Details
-
Bug
-
Status: Open
-
Blocker
-
Resolution: Unresolved
-
5.2.0
-
None
-
None
Description
When my cluster is loaded, I am faced with the problem of hanging subsidiaries in the status of "RUNNING". I get such a mistake when working with the HIVE tables. But also, I managed to reproduce the problem, launching the usual calculation of the number of pi in many subsidiaries, imitating the load.

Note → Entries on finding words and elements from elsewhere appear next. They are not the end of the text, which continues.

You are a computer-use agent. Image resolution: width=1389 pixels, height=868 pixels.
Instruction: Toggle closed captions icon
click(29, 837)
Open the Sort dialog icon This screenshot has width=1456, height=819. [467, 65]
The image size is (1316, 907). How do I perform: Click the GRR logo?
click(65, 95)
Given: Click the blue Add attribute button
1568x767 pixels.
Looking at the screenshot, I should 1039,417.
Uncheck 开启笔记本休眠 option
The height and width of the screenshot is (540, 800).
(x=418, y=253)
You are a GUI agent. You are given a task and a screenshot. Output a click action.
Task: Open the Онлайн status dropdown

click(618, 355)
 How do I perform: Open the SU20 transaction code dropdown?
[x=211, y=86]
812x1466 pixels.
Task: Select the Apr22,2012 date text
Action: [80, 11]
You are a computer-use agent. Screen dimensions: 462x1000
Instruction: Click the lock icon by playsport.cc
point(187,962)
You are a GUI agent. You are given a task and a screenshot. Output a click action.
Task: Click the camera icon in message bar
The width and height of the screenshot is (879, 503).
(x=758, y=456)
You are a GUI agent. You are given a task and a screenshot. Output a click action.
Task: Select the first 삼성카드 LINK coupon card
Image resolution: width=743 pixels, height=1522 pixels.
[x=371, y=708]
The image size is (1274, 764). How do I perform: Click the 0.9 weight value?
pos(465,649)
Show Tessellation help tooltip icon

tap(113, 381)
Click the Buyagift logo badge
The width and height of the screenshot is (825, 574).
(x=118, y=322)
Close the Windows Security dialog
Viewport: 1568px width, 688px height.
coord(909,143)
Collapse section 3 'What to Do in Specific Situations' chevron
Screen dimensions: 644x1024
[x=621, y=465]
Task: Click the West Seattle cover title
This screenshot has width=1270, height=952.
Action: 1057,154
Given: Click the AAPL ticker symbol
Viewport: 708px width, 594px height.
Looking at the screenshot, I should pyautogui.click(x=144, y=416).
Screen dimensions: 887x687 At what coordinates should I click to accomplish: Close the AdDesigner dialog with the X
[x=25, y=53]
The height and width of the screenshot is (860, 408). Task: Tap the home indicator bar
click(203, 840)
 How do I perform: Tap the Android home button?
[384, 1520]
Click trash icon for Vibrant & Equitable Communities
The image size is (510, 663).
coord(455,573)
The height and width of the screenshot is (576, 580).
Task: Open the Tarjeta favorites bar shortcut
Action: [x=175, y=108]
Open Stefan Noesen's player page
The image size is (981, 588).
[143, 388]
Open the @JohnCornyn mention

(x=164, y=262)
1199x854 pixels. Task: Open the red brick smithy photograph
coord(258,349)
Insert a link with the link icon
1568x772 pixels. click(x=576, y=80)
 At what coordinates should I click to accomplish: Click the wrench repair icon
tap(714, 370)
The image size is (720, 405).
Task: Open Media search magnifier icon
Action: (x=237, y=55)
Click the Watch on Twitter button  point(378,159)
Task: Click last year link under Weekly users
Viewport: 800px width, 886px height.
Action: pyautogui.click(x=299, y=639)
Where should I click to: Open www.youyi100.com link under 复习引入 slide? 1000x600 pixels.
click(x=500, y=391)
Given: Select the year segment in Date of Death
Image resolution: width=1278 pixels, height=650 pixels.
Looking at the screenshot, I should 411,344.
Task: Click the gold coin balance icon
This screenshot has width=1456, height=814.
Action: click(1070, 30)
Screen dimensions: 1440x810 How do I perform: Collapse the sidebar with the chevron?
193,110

I launch an Oozie workflow with the following structure:
-- Oozie workflow ------> subworkflow_1 ---------- fork_1 ---------- fork_2 ---------- ... ---------- fork_n ------> subworkflow_2 ---------- fork_1 ---------- fork_2 ---------- ... ---------- fork_n
One of the fork have status "RUNNING" but if you open this fork, then it has "SUCCESS" status.
Parent workflow:
Job ID : 0061971-240125161152217-oozie-oozi-W
------------------------------------------------------------------------------------------------------------------------
Workflow Name : test-subworkflow
App Path : hdfs://mycluster:8020/user/cecyl/subwf/job
Status : RUNNING
Run : 0
User : cecyl
Group : -
Created : 2024-01-25 15:55 GMT
Started : 2024-01-25 15:55 GMT
Last Modified : 2024-01-30 06:24 GMT
Ended : -
CoordAction ID: -Actions
-------------------------------------------------------------------------------------------------------------------------
ID Status Ext ID Ext Status Err Code
-------------------------------------------------------------------------------------------------------------------------
0061971-240125161152217-oozie-oozi-W@:start: OK - OK -
-------------------------------------------------------------------------------------------------------------------------
0061971-240125161152217-oozie-oozi-W@fork OK - OK -
-------------------------------------------------------------------------------------------------------------------------
0061971-240125161152217-oozie-oozi-W@fork7 OK 0067643-240125161152217-oozie-oozi-WSUCCEEDED -
-------------------------------------------------------------------------------------------------------------------------
0061971-240125161152217-oozie-oozi-W@fork9 OK 0067640-240125161152217-oozie-oozi-WSUCCEEDED -
-------------------------------------------------------------------------------------------------------------------------
0061971-240125161152217-oozie-oozi-W@fork10 RUNNING 0067641-240125161152217-oozie-oozi-WRUNNING -
-------------------------------------------------------------------------------------------------------------------------
0061971-240125161152217-oozie-oozi-W@fork5 OK 0067645-240125161152217-oozie-oozi-WSUCCEEDED -
-------------------------------------------------------------------------------------------------------------------------
Running subworkflow:
Job ID : 0067641-240125161152217-oozie-oozi-W
------------------------------------------------------------------------------------------------------------------------------------
Workflow Name : test-subworkflow
App Path : hdfs://mycluster:8020/user/cecyl/subwf
Status : RUNNING
Run : 0
User : cecyl
Group : -
Created : 2024-01-26 04:20 GMT
Started : 2024-01-26 04:20 GMT
Last Modified : 2024-01-26 08:23 GMT
Ended : -
CoordAction ID: 0061971-240125161152217-oozie-oozi-WActions
-------------------------------------------------------------------------------------------------------------------------
ID Status Ext ID Ext Status Err Code
-------------------------------------------------------------------------------------------------------------------------
0067641-240125161152217-oozie-oozi-W@:start: OK - OK -
-------------------------------------------------------------------------------------------------------------------------
0067641-240125161152217-oozie-oozi-W@fork OK - OK -
-------------------------------------------------------------------------------------------------------------------------
0067641-240125161152217-oozie-oozi-W@fork21 RUNNING application_1706187939089_147514RUNNING -
-------------------------------------------------------------------------------------------------------------------------
0067641-240125161152217-oozie-oozi-W@fork22 RUNNING application_1706187939089_147519RUNNING -
-------------------------------------------------------------------------------------------------------------------------
0067641-240125161152217-oozie-oozi-W@fork18 RUNNING application_1706187939089_147518RUNNING -
-------------------------------------------------------------------------------------------------------------------------
But, running app have state "SUCCEEDED" and "FINISHED"
Application Report :
Application-Id : application_1706187939089_147514
Application-Name : oozie:launcher:T=shell:W=test-subworkflow:A=fork21:ID=0067641-240125161152217-oozie-oozi-W
Application-Type : Oozie Launcher
User : cecyl
Queue : default
Application Priority : 0
Start-Time : 1706259786568
Finish-Time : 1706259853156
Progress : 100%
State : FINISHED
Final-State : SUCCEEDED
The problem began to appear more often after tuning the HA. Solving the problem - reducing the load and restarting the application. But such a solution is not normal for me.
There are no signs in the laying and server logs that something is going wrong. Someone has ideas why such behavior can appear?